I have survey data with 100s of columns and I need to get the frequencies of all the values in each of the columns. The column values are 0, 1 etc, and I want to map that to "No", "Yes". Other columns may be 0 = "No", 1 = "Yes", 3 = "Maybe" etc. These are just examples, there are many columns (e.g. survey questions) with many different maps.
I am wanting to loop through the columns and apply the map to the column, perform frequencies, and output the results to a dataframe. Thanks in advance.
Here is some dummy survey data.
# Main Survey Data
data = {'Name':['Tom', 'Sam', 'Trish', 'Sharon', 'Tony'], 'Age':[20, 21, 19, 18, 20], 'MH' : [0,0,1,2, 1]}
df = pd.DataFrame(data)
I have code that has all the maps for the survey questions. Similar to this.
age_map = {18 : 'Very young', 19 : 'Young', 20 : 'Old', 21 : 'Very old'}
mh_map = {0 : 'No', 1 : 'Yes', 2 : 'Maybe'}
I also have a dataframe used as a look up table that shows the column names and which map the column is linked to. Similar to this data.
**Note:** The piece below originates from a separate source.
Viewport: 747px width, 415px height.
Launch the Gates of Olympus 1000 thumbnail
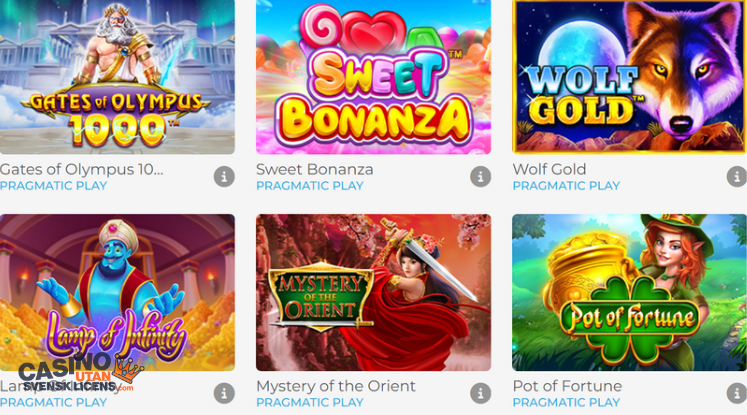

# Dataframe used as a look up table showing all the column names and the related map
lkup = {'col' : ['Age', 'MH'], 'map' : ['age_map', 'mh_map']}
df_lkup = pd.DataFrame(lkup)
Obviously it is easy to apply the map on a few columns and perform the counts and output the results, something similar to this.
mh_res = pd.DataFrame(df['MH'].map(mh_map).value_counts().reset_index())
mh_res['Colname'] = 'MH'
mh_res.columns=['Value', 'Count', 'Colname']
print(mh_res)
But I have 100s of columns to loop through. Here is the code I started with, but I don't know how to get the j value in .map(j) from the list where it is a variable name that doesn't have quotes.
# Get the list of columns and maps from the column/map lookup table
collist = df_lkup['col'].tolist()
maplist = df_lkup['map'].tolist()
# Loop through columns and maps
final_results = pd.DataFrame()
for i, j in zip(collist, maplist):
result = pd.DataFrame(df[i].map(j).value_counts().reset_index())
result['Colname'] = i
result.columns=['Value', 'Count', 'Colname']
final_results = final_results.append(result)
print(final_results)